I have a timer driven ISR which will light an LED (infrared actually - but that doesn't matter) and I "push in" a pulse count into a volatile uint16_t which the ISR uses to count pulses. Outside the ISR in the real world, I run a simple loop to check when the uint16_t is decremented to 0 (telling me the ISR is done and ready for more).

At this point it may help to look at the code snippet (first, the ISR):

ISR (TIMER1_COMPA_vect)
{
    if (count) { // if a count was pushed in...
        state ? IO_PORT &= ~_BV (IR_BIT) : onoff ? IO_PORT |= _BV (IR_BIT) : IO_PORT &= ~_BV (IR_BIT);
        count -= state; // decrement count (on times only)
        state = state ? 0 : 1; // if led was on set it off, else set it on
    }
}

"count" is a uint16_t (volatile) and state is a uint8_t (also volatile) which only has the value 0 or 1.

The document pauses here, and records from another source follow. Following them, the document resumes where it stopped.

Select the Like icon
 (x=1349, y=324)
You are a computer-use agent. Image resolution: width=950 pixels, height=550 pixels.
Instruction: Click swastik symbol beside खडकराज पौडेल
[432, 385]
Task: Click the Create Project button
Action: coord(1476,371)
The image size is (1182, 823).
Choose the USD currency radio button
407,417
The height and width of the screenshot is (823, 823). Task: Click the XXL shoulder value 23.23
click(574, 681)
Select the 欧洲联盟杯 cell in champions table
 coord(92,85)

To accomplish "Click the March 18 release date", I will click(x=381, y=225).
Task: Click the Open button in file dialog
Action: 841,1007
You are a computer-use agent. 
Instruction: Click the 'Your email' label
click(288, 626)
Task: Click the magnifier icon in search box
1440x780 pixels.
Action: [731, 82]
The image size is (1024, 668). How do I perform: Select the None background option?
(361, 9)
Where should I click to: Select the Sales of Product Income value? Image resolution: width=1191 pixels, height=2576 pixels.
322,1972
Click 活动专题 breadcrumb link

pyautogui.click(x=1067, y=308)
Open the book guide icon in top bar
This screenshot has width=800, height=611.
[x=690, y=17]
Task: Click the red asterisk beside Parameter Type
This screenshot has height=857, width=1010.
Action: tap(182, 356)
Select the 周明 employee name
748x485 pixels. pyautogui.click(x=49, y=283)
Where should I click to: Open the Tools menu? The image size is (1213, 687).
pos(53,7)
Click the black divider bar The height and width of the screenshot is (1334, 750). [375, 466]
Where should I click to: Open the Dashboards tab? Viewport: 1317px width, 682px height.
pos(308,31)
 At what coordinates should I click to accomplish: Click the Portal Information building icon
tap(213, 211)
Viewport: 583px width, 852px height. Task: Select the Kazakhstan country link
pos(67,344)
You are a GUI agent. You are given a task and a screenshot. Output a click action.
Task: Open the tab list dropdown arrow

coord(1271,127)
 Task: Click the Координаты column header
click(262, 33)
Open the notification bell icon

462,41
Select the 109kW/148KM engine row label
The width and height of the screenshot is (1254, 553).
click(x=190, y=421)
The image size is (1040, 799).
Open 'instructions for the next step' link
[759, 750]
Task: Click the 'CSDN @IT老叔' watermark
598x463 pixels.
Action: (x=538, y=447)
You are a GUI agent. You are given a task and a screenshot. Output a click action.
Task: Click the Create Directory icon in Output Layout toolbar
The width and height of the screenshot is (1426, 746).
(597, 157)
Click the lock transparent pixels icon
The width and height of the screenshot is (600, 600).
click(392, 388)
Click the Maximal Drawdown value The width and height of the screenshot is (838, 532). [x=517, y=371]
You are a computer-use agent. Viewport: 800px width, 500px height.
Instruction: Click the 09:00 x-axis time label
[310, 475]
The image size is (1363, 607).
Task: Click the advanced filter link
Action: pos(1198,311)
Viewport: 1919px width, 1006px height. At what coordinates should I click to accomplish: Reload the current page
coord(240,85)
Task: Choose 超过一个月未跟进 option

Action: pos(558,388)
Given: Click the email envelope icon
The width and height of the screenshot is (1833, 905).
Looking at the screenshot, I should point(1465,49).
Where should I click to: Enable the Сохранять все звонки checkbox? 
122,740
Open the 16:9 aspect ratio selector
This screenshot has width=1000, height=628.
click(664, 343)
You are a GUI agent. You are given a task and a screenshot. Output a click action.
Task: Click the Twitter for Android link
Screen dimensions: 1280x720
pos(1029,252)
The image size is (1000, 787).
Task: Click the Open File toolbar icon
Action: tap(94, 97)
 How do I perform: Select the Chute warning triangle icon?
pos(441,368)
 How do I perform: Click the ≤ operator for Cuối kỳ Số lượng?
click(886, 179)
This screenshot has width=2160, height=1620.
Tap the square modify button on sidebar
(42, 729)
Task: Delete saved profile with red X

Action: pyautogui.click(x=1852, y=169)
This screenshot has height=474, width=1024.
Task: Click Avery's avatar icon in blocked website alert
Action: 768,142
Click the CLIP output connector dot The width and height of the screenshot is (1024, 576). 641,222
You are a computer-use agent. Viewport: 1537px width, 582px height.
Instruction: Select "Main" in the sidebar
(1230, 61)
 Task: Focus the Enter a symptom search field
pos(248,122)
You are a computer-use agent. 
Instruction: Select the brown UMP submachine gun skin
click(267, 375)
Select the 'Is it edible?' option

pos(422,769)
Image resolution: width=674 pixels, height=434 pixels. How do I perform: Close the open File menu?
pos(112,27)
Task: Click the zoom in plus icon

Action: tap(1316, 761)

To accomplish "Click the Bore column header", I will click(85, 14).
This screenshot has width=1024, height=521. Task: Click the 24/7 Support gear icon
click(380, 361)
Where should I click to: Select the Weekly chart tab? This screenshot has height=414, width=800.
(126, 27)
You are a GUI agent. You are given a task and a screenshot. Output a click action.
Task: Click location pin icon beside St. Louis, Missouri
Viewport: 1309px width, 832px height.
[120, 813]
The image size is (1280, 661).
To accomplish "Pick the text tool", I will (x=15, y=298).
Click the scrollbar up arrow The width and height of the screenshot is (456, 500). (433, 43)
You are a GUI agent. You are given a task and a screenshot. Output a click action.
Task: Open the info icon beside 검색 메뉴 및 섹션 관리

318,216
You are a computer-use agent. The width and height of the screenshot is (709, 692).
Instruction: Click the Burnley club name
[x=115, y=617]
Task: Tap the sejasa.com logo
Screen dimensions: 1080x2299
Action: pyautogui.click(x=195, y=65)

Now here's what "pushes" values into "count" and then waits for it to finish:

void send_cmd (const uint16_t *command)
{
    uint16_t *ptr;

    IO_DDR |= _BV (IR_BIT); // set IR drive pin as an output

    onoff = 0; // reset on/off LED polarity

    ptr = (uint16_t *) command; // point to command table

    while ((count = pgm_read_word (ptr++))) { // push pulse count in
        onoff = ((ptr - command) % 2); // set LED on or off
        while (count);
        if (count) { fprintf (stdout, "FAILED!!! %u\n", count); }
    }

    IO_DDR &= ~_BV (IR_BIT); // set IR drive pin back to an input
}

Just look at the while loop (that's the only "important" part). I get a 16 bit value from PROGMEM, then stuff it into "count", then wait until the ISR decrements it down to zero (the "while (count);" statement in the middle of the while loop).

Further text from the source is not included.